This film isn’t an animation but an art film, where, inspired by the work of Martyn Bennett, I worked carefully to mix and finesse the sound archives to the point of creating something new. I had funding from the National Geographic All Roads Film Fund, which existed to encourage film-making in indigenous cultures, and went into the archives without any preconception about where I would end up. Faodail means, roughly, “found thing”.
This film was broadcast on BBC ALBA in 2014 and, along with Tha thu air Aigeann m’ Inntinn, shortlisted for inclusion in the collection of the prestigous Stedelijk Museum in Amsterdam.

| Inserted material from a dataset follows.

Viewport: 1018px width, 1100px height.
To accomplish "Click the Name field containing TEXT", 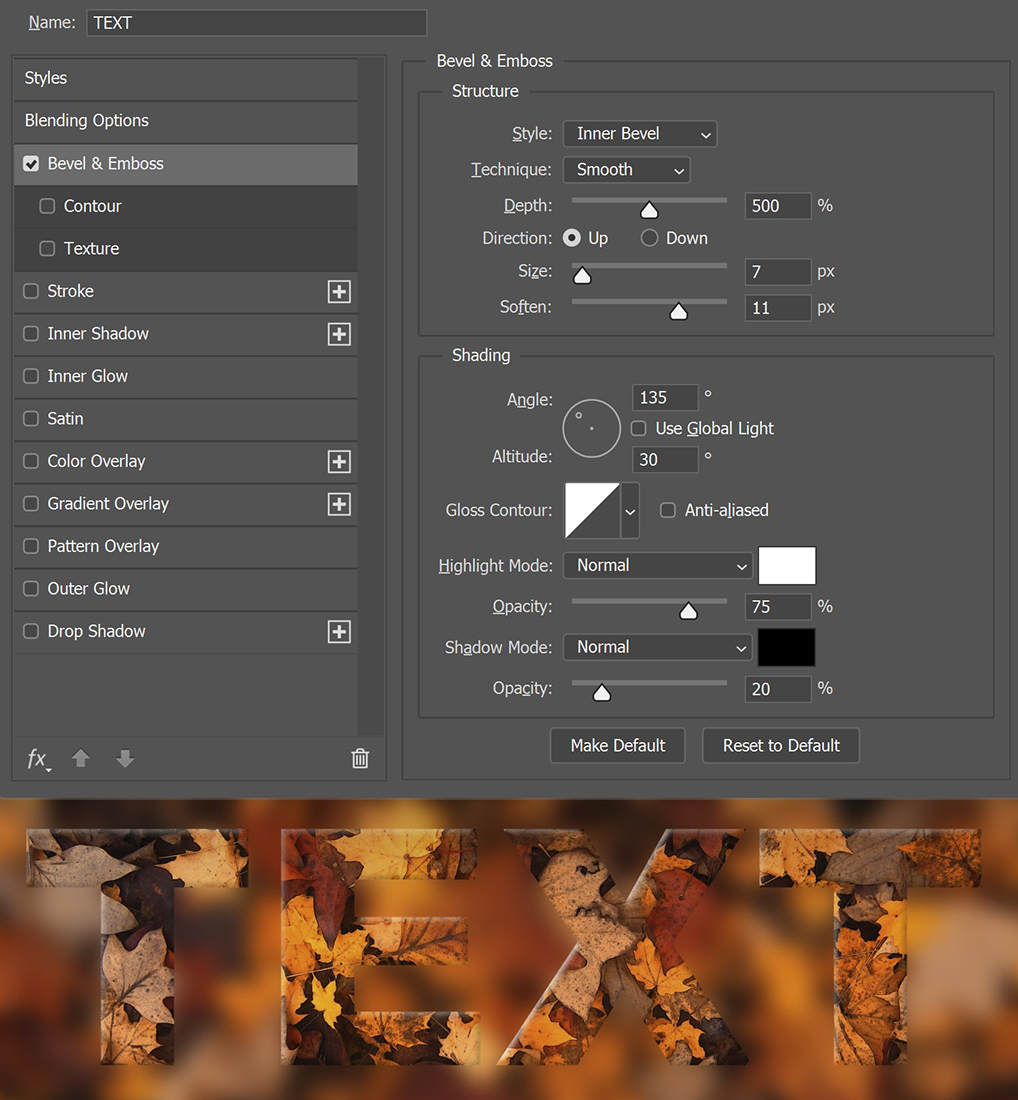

Dipping in and out of Gaelic and Scots stories, songs, recollections and invocations, Faodail mixes these intimate, shared moments preserved in time. Shifting narratives hint at personal and cultural loss, but with a persuasive power which will never fade. The sound is drawn entirely from the archives of the School of Scottish Studies, Alan Lomax, and Canna, and the images are reworked from Werner Kissling’s Eriskay: A Poem of Remote Lives, filmed in 1934.
I spent months in the Edinburgh-based archive (which contains 10,000 field recordings made over a 60 year period), allowing the material to lead me As time passed, I found myself drawn to the notion of partial memories, fragments, half-remembered things, not quite dead and gone, but dormant and capable of regrowth. As I explored this conundrum of cultural loss and rediscovery, scientists grew a flower from cells 30,000 years old. If these glimpses of a rich Gaelic life can be preserved in the archives, I wondered, is the culture safe from extinction?
I was also mesmerised by recordings of women enjoying each other’s company at work and play, and placed this powerful female camaraderie at the centre of the film.